Recorded data:
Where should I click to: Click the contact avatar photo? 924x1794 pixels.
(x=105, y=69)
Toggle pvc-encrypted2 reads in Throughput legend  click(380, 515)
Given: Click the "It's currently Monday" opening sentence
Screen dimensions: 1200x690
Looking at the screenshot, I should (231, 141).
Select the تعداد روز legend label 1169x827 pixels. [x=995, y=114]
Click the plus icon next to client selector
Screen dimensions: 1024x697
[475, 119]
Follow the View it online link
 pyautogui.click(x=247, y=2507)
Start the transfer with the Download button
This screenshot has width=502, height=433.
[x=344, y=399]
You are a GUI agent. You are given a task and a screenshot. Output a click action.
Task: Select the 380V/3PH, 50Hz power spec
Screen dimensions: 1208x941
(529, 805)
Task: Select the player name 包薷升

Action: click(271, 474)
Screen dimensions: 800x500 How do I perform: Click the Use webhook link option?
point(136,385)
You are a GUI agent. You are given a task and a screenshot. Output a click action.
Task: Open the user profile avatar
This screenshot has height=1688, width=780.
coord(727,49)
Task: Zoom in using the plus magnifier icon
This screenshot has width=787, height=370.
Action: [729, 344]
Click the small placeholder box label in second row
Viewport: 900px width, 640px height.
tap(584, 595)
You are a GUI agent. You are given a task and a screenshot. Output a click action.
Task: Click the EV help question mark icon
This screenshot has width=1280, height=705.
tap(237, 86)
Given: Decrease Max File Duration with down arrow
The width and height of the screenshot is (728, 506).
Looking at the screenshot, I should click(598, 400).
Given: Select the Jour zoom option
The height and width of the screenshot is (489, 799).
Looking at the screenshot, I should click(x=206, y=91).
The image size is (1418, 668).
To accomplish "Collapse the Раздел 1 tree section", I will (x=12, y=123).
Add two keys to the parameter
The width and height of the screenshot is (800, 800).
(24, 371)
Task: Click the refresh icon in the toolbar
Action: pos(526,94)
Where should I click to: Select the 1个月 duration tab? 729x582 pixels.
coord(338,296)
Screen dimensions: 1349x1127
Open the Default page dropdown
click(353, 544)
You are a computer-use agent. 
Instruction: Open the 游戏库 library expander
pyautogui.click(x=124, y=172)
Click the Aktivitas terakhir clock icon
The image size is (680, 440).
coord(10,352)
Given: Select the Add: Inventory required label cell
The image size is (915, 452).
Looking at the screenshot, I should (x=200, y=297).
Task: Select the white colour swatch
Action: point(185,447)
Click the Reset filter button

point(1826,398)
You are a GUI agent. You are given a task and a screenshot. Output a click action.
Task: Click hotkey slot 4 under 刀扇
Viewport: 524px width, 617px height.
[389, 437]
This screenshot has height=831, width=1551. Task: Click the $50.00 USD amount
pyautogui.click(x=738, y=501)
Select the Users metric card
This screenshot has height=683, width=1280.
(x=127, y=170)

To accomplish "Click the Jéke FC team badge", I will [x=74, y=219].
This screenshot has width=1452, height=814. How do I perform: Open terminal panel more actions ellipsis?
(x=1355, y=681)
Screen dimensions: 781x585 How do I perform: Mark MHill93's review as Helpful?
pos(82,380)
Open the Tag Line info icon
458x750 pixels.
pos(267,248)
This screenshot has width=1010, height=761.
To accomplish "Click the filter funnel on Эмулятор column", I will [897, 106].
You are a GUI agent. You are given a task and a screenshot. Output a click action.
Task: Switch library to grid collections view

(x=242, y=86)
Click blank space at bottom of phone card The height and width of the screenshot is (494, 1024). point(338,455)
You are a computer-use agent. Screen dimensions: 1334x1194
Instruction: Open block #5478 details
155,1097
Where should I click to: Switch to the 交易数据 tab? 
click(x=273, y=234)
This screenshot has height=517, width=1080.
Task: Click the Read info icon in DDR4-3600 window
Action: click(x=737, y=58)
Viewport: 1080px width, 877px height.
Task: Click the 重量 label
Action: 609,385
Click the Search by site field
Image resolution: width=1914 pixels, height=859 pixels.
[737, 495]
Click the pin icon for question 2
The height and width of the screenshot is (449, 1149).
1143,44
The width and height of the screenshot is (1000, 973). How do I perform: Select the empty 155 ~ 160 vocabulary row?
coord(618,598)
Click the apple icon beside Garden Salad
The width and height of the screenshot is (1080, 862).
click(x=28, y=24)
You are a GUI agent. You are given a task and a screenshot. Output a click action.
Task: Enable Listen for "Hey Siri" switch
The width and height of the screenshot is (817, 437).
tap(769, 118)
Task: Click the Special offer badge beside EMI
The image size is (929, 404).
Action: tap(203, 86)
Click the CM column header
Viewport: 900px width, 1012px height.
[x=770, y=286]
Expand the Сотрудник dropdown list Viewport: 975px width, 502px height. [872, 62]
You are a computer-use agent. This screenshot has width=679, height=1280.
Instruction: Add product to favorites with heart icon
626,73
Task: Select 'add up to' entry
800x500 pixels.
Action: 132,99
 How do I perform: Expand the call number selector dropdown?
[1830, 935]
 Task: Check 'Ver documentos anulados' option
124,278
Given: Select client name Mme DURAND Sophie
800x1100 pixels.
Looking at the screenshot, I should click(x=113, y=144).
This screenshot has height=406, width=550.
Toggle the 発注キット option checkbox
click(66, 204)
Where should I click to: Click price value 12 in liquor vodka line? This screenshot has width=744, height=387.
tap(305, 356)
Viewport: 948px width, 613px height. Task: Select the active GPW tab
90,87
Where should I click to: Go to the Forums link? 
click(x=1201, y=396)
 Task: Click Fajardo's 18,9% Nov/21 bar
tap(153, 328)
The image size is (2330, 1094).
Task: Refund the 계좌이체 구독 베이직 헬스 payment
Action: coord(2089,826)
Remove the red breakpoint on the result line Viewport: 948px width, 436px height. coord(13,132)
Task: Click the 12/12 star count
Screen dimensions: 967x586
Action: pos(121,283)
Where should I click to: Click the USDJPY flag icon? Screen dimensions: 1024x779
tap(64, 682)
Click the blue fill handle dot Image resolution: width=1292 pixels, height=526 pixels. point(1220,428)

__Activity__
Looking at the data above, write out exactly the lines that start at the one containing "Follow the View it online link" and end at the one containing "Click the Aktivitas terakhir clock icon"; include both and nothing beyond.

__Problem solution__
Follow the View it online link
 pyautogui.click(x=247, y=2507)
Start the transfer with the Download button
This screenshot has width=502, height=433.
[x=344, y=399]
You are a GUI agent. You are given a task and a screenshot. Output a click action.
Task: Select the 380V/3PH, 50Hz power spec
Screen dimensions: 1208x941
(529, 805)
Task: Select the player name 包薷升

Action: click(271, 474)
Screen dimensions: 800x500 How do I perform: Click the Use webhook link option?
point(136,385)
You are a GUI agent. You are given a task and a screenshot. Output a click action.
Task: Open the user profile avatar
This screenshot has height=1688, width=780.
coord(727,49)
Task: Zoom in using the plus magnifier icon
This screenshot has width=787, height=370.
Action: [729, 344]
Click the small placeholder box label in second row
Viewport: 900px width, 640px height.
tap(584, 595)
You are a GUI agent. You are given a task and a screenshot. Output a click action.
Task: Click the EV help question mark icon
This screenshot has width=1280, height=705.
tap(237, 86)
Given: Decrease Max File Duration with down arrow
The width and height of the screenshot is (728, 506).
Looking at the screenshot, I should click(598, 400).
Given: Select the Jour zoom option
The height and width of the screenshot is (489, 799).
Looking at the screenshot, I should click(x=206, y=91).
The image size is (1418, 668).
To accomplish "Collapse the Раздел 1 tree section", I will (x=12, y=123).
Add two keys to the parameter
The width and height of the screenshot is (800, 800).
(24, 371)
Task: Click the refresh icon in the toolbar
Action: pos(526,94)
Where should I click to: Select the 1个月 duration tab? 729x582 pixels.
coord(338,296)
Screen dimensions: 1349x1127
Open the Default page dropdown
click(353, 544)
You are a computer-use agent. 
Instruction: Open the 游戏库 library expander
pyautogui.click(x=124, y=172)
Click the Aktivitas terakhir clock icon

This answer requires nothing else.